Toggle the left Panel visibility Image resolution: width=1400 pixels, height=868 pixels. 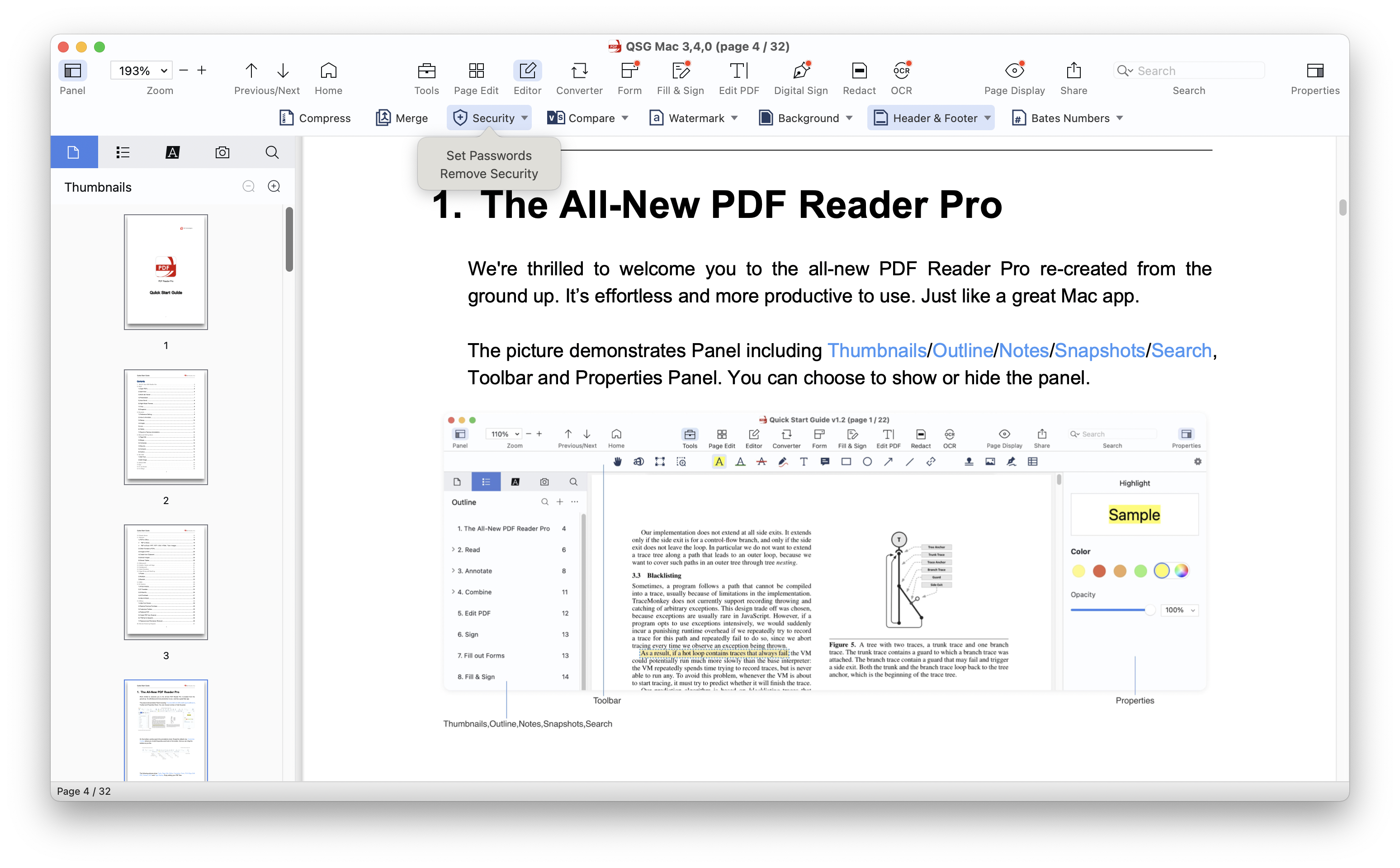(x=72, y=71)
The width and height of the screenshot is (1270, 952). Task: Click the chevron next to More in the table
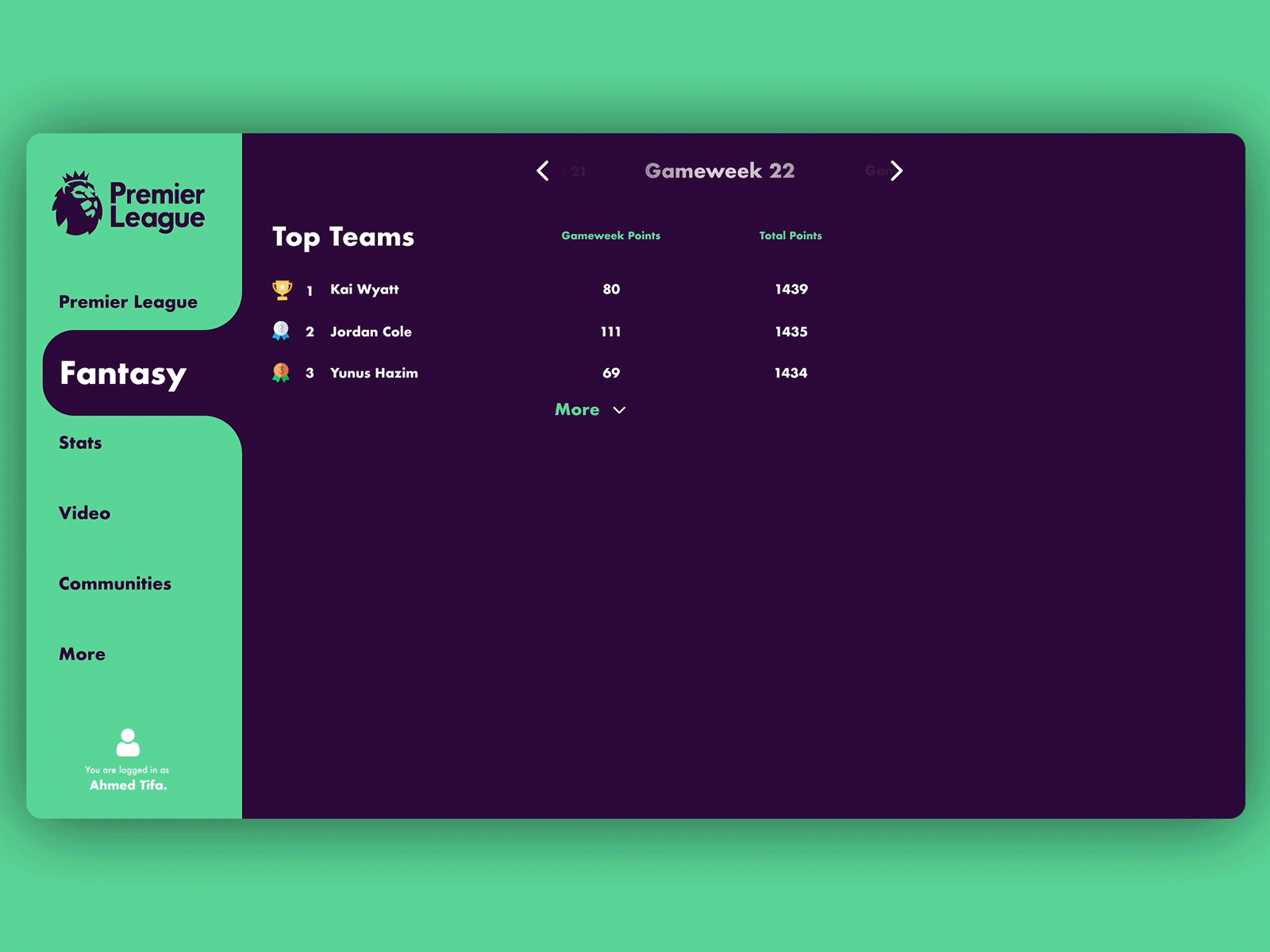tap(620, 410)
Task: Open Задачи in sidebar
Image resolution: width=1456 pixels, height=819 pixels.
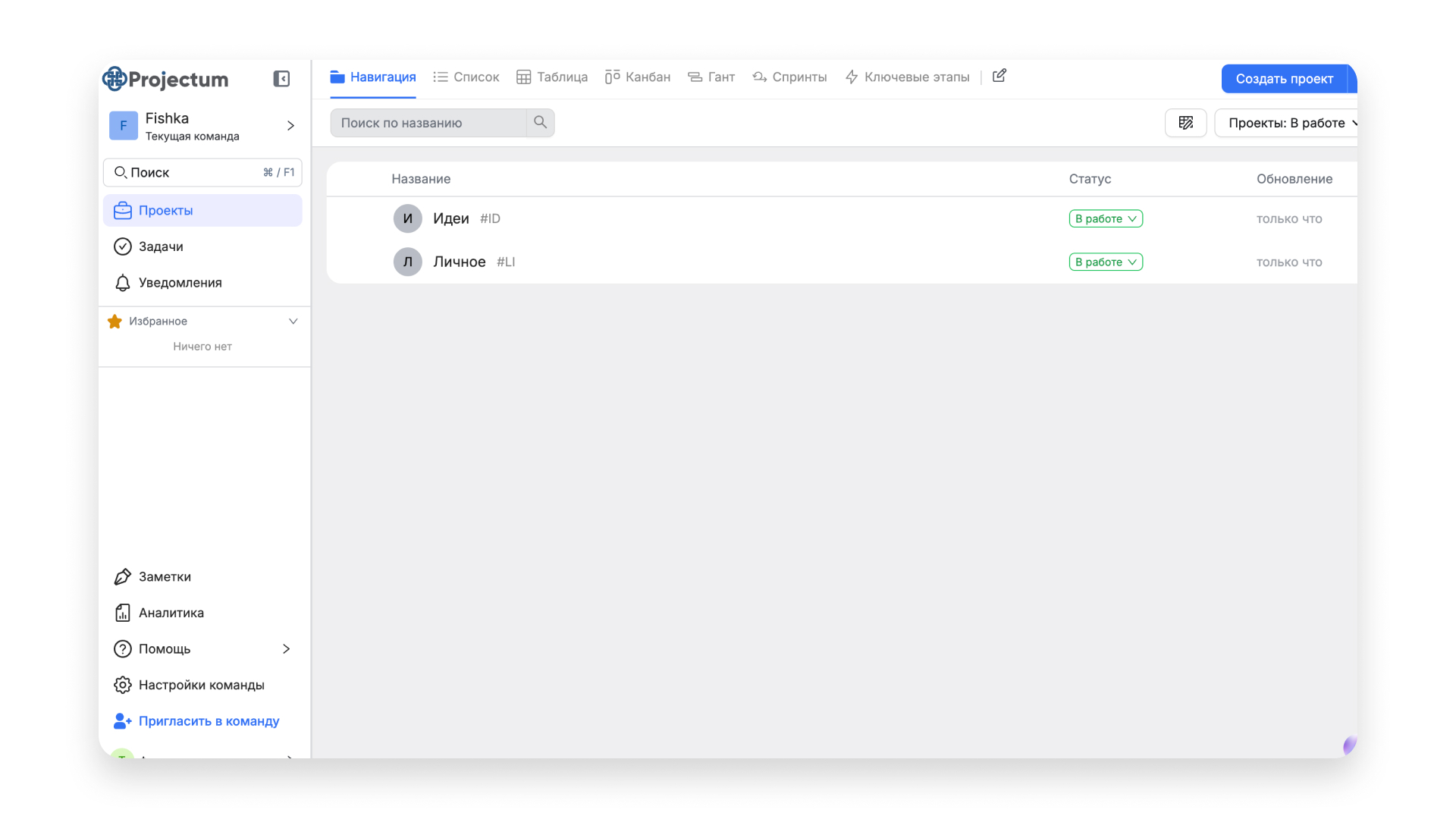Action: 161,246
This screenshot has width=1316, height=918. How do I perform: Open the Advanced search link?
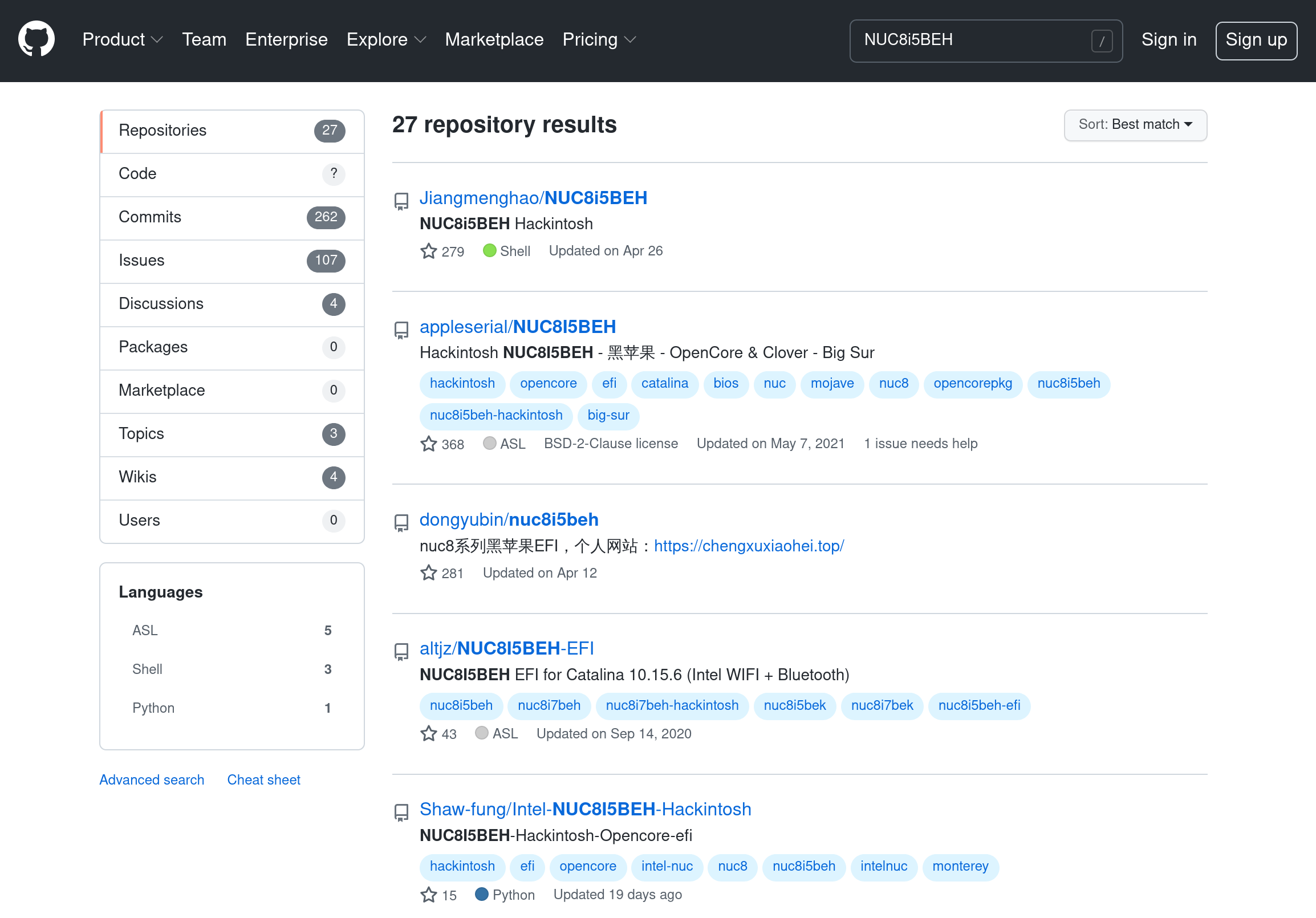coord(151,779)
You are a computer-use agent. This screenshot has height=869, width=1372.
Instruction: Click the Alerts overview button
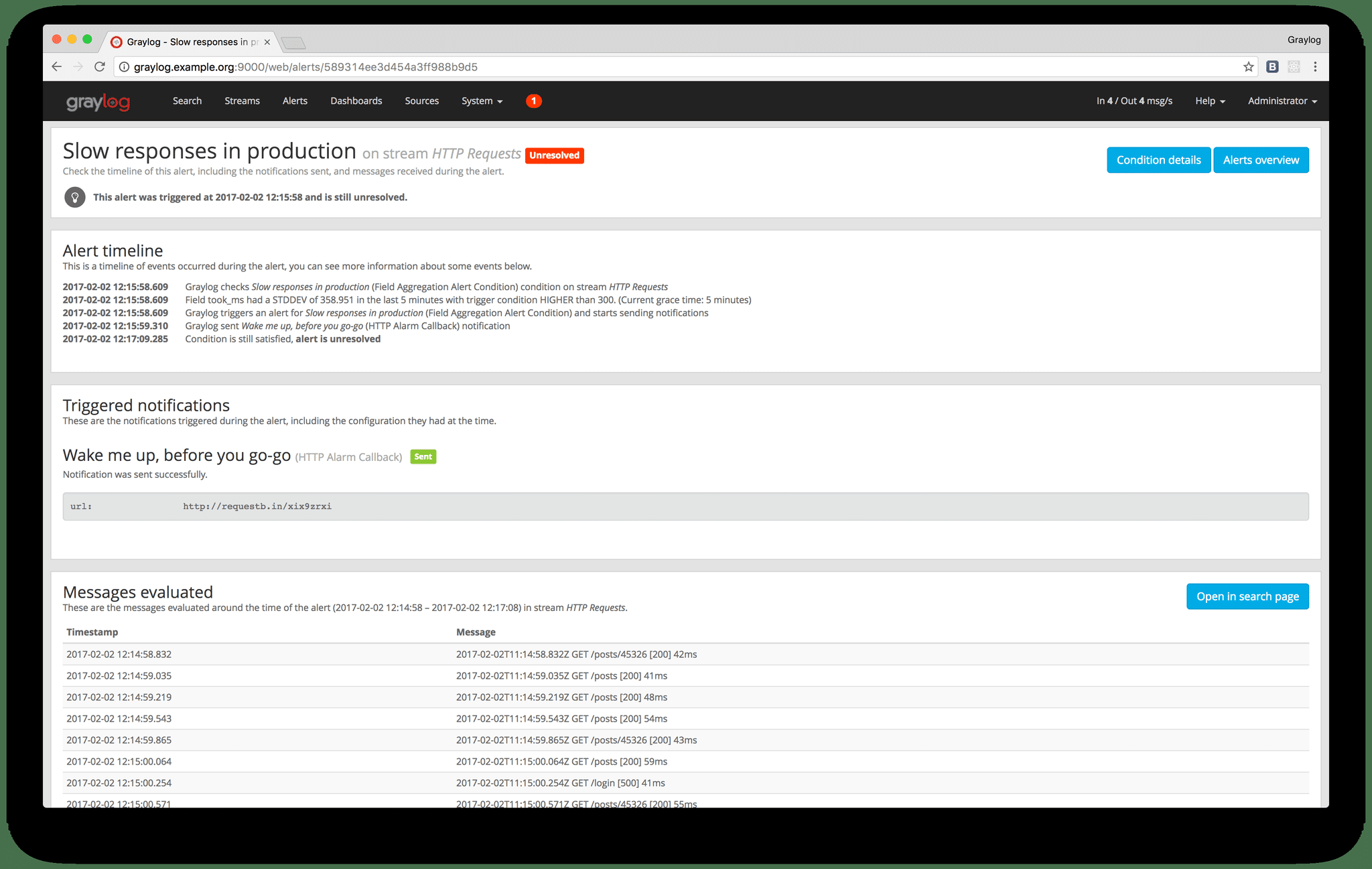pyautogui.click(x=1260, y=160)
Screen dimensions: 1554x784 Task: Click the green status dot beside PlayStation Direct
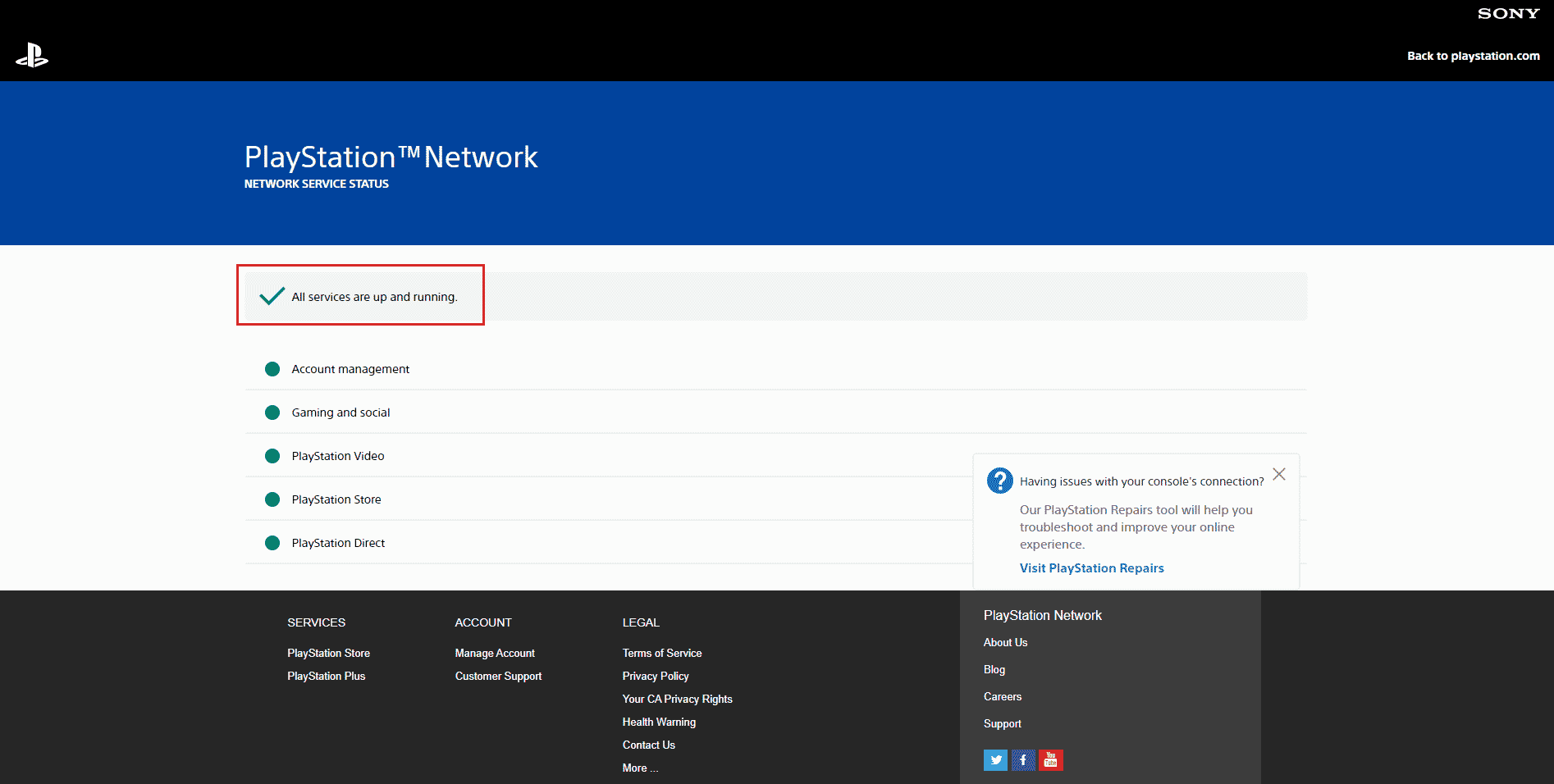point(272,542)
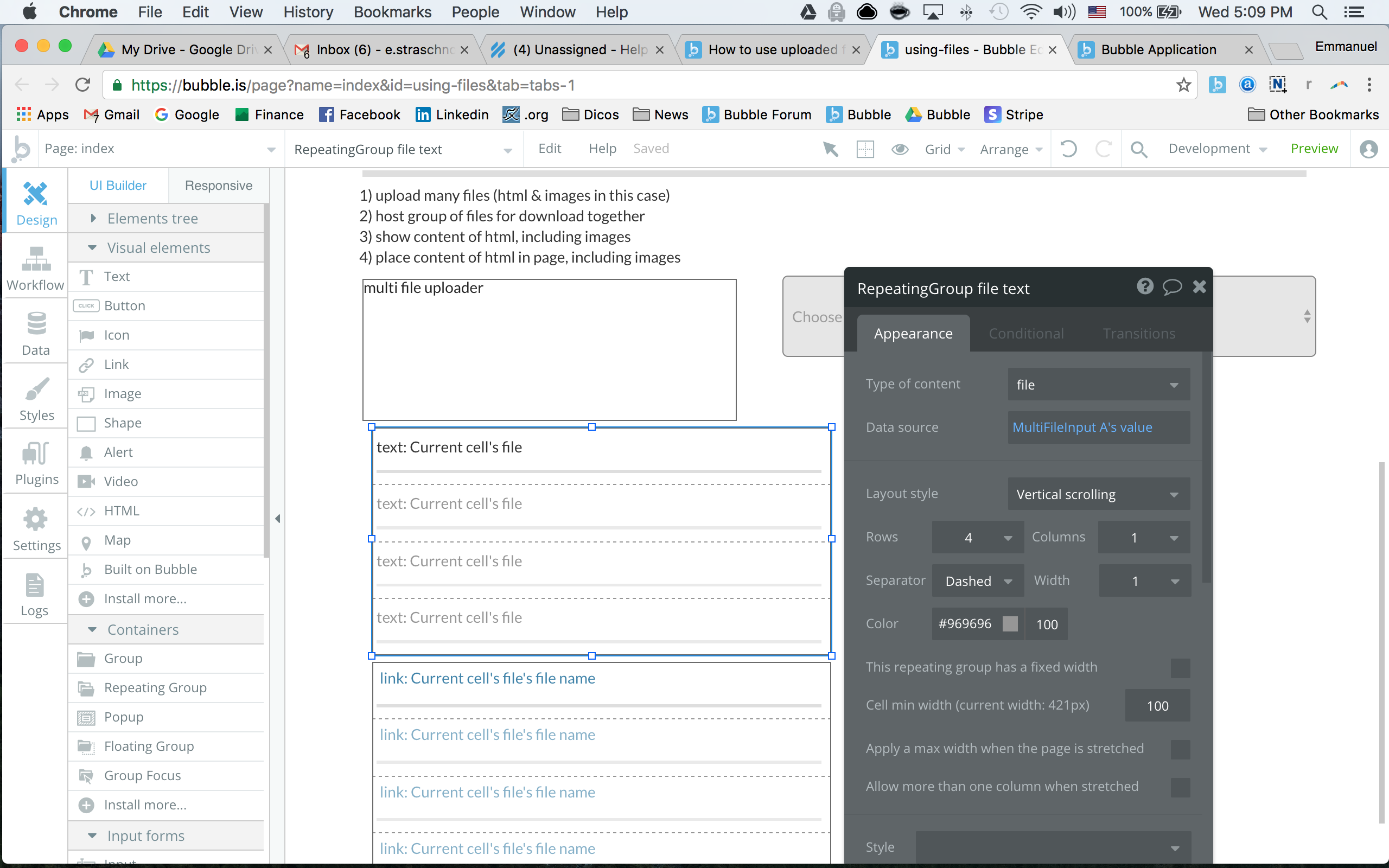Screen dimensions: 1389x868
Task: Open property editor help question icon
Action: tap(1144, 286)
◇ ◇ ◇ ◇ ◇ ◇ ◇
§ Prompt
Only the lines between the one with "Task: Open Задачи in sidebar" and the one with "You are a computer-use", those two included, get copied from the material above. Keep it exact and free of pictures.

§ Exercise solution
Task: Open Задачи in sidebar
Image resolution: width=1456 pixels, height=819 pixels.
Action: 161,246
This screenshot has width=1316, height=918. How do I perform: Open the Advanced search link?
coord(151,779)
You are a computer-use agent. This screenshot has height=869, width=1372.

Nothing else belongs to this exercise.